Petit Pierre, pour donner plus de poids à son discours, fit trois ou quatre enjambées, puis enleva Christine, en criant de sa plus grosse voix : bonne marchandise à vendre et pas cher, messieurs, mesdames.

Christine perchée sur l’épaule de son frère riait de tout son cœur, et, si un de ces tristes heureux du monde l’eût vue, je crois bien qu’il eût donné une bonne somme pour réjouir son foyer privé de joies enfantines.

La mère


Tu as de bonnes idées, mon Pierre : il ne te manque que de l’argent. Où trouveras-tu l’argent nécessaire pour acheter de la marchandise ?

Petit Pierre


Oh ! ce n’est pas difficile dans notre pays ! Il ne manque pas de gens qui en prêtent.

La mère


Assurément, mais c’est à quoi je ne consentirai pas, je t’en préviens, et je vais te raconter une histoire qui t’en fera passer l’envie à tout jamais.

Pierre


J’écoute.

La mère


J’ai connu dans mon jeune temps un homme aise qui avait un fils unique. Le père travaillait, amassait pour son fils, tandis que plein de vanité, ce malheureux enfant aurait voulu être mis comme un monsieur. Un beau jour il lui prit la fantaisie d’avoir des boucles d’argent à ses souliers. C’était la grande mode alors. Son père qui s’était contenté toute sa vie d’attacher les siens avec des cordons de cuir refusa absolument de donner de l’argent à son fils.

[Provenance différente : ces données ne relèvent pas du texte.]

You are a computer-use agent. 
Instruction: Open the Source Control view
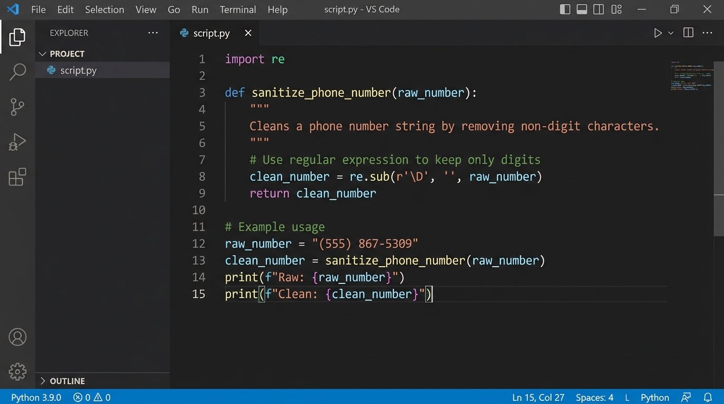tap(17, 107)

Irrité d’un refus si obstiné le jeune homme emprunta trente francs, s’engageant à en payer l’intérêt. L’intérêt était gros, et chaque année le complaisant prêteur laissait volontiers l’intérêt s’ajouter à l’intérêt.

Les boucles étaient usées et la mode en était passée, lorsque quinze ans plus tard le père mourut, laissant à son fils unique un joli coin de terre. L’usurier se présenta, il n’obtint rien et promit encore de prendre patience : mais l’année suivante il se montra plus exigeante ! il obtint cette fois un sillon du champ, enfin de sillon en sillon tout y passa et quoique la chose paraisse invraisemblable à ceux qui n’en ont pas été témoins, cette paire de boucles coûta dix mille francs au vaniteux qui les avait portées.

Pierre


Je n’aurai pas de boucles.

La mère


C’est sérieusement que je te le dis, Pierre, j’ai horreur de ces prêteurs d’argent. Notre pauvre maisonnette et notre champ y passeraient. Renonce à ton idée ? Tu es un brave garçon, le bon Dieu t’en enverra une autre, va !

Pierre


Je crois, mère, que celle-là est la meilleure. J’y tiens et voici comment je compte faire : Vous savez le beau château... quoi ! Eh bien ! je vais aller trouver M. le comte et sa femme, et leur demander de me fournir un petit ballot.